--- DATA SECTION ---
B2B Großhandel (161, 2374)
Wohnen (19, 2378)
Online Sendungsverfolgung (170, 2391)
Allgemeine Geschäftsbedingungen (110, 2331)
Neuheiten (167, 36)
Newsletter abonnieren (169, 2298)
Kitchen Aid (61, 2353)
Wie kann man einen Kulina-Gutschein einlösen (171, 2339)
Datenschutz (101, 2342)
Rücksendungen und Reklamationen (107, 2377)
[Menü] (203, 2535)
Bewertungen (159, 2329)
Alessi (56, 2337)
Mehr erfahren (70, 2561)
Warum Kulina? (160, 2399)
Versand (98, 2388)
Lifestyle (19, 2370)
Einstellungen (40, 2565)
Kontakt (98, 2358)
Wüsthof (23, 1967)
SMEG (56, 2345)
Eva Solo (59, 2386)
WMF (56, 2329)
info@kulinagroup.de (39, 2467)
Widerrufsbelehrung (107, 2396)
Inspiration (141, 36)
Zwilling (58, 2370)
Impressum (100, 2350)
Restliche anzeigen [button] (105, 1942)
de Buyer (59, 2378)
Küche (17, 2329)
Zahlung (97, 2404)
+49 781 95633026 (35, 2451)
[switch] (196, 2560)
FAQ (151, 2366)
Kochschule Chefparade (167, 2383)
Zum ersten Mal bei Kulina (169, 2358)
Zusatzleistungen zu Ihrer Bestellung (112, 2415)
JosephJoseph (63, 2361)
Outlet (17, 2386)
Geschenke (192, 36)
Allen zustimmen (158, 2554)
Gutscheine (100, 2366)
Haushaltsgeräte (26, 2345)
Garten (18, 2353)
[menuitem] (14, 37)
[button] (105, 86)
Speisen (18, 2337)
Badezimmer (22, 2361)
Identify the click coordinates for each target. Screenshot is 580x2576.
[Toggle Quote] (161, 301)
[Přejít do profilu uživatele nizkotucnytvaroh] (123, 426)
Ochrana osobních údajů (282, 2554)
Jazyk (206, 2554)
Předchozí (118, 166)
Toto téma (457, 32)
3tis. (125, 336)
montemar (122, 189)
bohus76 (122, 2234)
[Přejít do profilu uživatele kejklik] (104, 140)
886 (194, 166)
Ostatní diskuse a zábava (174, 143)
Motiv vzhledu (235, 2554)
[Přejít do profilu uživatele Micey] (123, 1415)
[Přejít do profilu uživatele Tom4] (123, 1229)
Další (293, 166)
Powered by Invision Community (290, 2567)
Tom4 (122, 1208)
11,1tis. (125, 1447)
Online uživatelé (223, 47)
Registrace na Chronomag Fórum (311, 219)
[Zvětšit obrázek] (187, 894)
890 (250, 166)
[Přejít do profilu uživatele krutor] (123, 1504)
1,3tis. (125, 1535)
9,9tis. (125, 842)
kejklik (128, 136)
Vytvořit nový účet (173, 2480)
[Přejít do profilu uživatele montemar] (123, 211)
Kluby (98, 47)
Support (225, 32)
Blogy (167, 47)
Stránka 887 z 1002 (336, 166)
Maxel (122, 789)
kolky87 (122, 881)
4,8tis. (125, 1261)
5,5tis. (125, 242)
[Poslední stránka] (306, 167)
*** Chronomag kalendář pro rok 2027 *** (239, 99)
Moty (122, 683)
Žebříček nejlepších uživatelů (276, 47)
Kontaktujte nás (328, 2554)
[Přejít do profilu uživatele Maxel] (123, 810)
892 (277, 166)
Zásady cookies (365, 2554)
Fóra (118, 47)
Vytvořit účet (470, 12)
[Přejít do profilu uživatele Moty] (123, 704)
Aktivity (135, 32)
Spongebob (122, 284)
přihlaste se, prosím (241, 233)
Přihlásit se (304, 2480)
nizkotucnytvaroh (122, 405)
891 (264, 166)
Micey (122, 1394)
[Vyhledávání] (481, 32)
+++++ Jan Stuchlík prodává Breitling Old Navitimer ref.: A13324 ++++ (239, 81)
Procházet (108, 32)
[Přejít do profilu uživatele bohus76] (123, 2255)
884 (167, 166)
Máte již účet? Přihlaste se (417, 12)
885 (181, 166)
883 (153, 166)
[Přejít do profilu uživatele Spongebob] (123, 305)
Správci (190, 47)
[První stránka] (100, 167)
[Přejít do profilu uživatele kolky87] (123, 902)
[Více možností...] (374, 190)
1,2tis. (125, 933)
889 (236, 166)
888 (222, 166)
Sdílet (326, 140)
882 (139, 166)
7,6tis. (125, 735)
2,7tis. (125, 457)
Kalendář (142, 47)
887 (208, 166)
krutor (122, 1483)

--- WORK TASK ---
Give back the whole listing above. Keep every character the same.

--- COMPLETED TASK ---
B2B Großhandel (161, 2374)
Wohnen (19, 2378)
Online Sendungsverfolgung (170, 2391)
Allgemeine Geschäftsbedingungen (110, 2331)
Neuheiten (167, 36)
Newsletter abonnieren (169, 2298)
Kitchen Aid (61, 2353)
Wie kann man einen Kulina-Gutschein einlösen (171, 2339)
Datenschutz (101, 2342)
Rücksendungen und Reklamationen (107, 2377)
[Menü] (203, 2535)
Bewertungen (159, 2329)
Alessi (56, 2337)
Mehr erfahren (70, 2561)
Warum Kulina? (160, 2399)
Versand (98, 2388)
Lifestyle (19, 2370)
Einstellungen (40, 2565)
Kontakt (98, 2358)
Wüsthof (23, 1967)
SMEG (56, 2345)
Eva Solo (59, 2386)
WMF (56, 2329)
info@kulinagroup.de (39, 2467)
Widerrufsbelehrung (107, 2396)
Inspiration (141, 36)
Zwilling (58, 2370)
Impressum (100, 2350)
Restliche anzeigen [button] (105, 1942)
de Buyer (59, 2378)
Küche (17, 2329)
Zahlung (97, 2404)
+49 781 95633026 (35, 2451)
[switch] (196, 2560)
FAQ (151, 2366)
Kochschule Chefparade (167, 2383)
Zum ersten Mal bei Kulina (169, 2358)
Zusatzleistungen zu Ihrer Bestellung (112, 2415)
JosephJoseph (63, 2361)
Outlet (17, 2386)
Geschenke (192, 36)
Allen zustimmen (158, 2554)
Gutscheine (100, 2366)
Haushaltsgeräte (26, 2345)
Garten (18, 2353)
[menuitem] (14, 37)
[button] (105, 86)
Speisen (18, 2337)
Badezimmer (22, 2361)
Identify the click coordinates for each target. Screenshot is 580x2576.
[Toggle Quote] (161, 301)
[Přejít do profilu uživatele nizkotucnytvaroh] (123, 426)
Ochrana osobních údajů (282, 2554)
Jazyk (206, 2554)
Předchozí (118, 166)
Toto téma (457, 32)
3tis. (125, 336)
montemar (122, 189)
bohus76 (122, 2234)
[Přejít do profilu uživatele kejklik] (104, 140)
886 (194, 166)
Ostatní diskuse a zábava (174, 143)
Motiv vzhledu (235, 2554)
[Přejít do profilu uživatele Micey] (123, 1415)
[Přejít do profilu uživatele Tom4] (123, 1229)
Další (293, 166)
Powered by Invision Community (290, 2567)
Tom4 (122, 1208)
11,1tis. (125, 1447)
Online uživatelé (223, 47)
Registrace na Chronomag Fórum (311, 219)
[Zvětšit obrázek] (187, 894)
890 (250, 166)
[Přejít do profilu uživatele krutor] (123, 1504)
1,3tis. (125, 1535)
9,9tis. (125, 842)
kejklik (128, 136)
Vytvořit nový účet (173, 2480)
[Přejít do profilu uživatele montemar] (123, 211)
Kluby (98, 47)
Support (225, 32)
Blogy (167, 47)
Stránka 887 z 1002 (336, 166)
Maxel (122, 789)
kolky87 (122, 881)
4,8tis. (125, 1261)
5,5tis. (125, 242)
[Poslední stránka] (306, 167)
*** Chronomag kalendář pro rok 2027 *** (239, 99)
Moty (122, 683)
Žebříček nejlepších uživatelů (276, 47)
Kontaktujte nás (328, 2554)
[Přejít do profilu uživatele Maxel] (123, 810)
892 (277, 166)
Zásady cookies (365, 2554)
Fóra (118, 47)
Vytvořit účet (470, 12)
[Přejít do profilu uživatele Moty] (123, 704)
Aktivity (135, 32)
Spongebob (122, 284)
přihlaste se, prosím (241, 233)
Přihlásit se (304, 2480)
nizkotucnytvaroh (122, 405)
891 (264, 166)
Micey (122, 1394)
[Vyhledávání] (481, 32)
+++++ Jan Stuchlík prodává Breitling Old Navitimer ref.: A13324 ++++ (239, 81)
Procházet (108, 32)
[Přejít do profilu uživatele bohus76] (123, 2255)
884 (167, 166)
Máte již účet? Přihlaste se (417, 12)
885 (181, 166)
883 (153, 166)
[Přejít do profilu uživatele Spongebob] (123, 305)
Správci (190, 47)
[První stránka] (100, 167)
[Přejít do profilu uživatele kolky87] (123, 902)
[Více možností...] (374, 190)
1,2tis. (125, 933)
889 (236, 166)
888 (222, 166)
Sdílet (326, 140)
882 (139, 166)
7,6tis. (125, 735)
2,7tis. (125, 457)
Kalendář (142, 47)
887 (208, 166)
krutor (122, 1483)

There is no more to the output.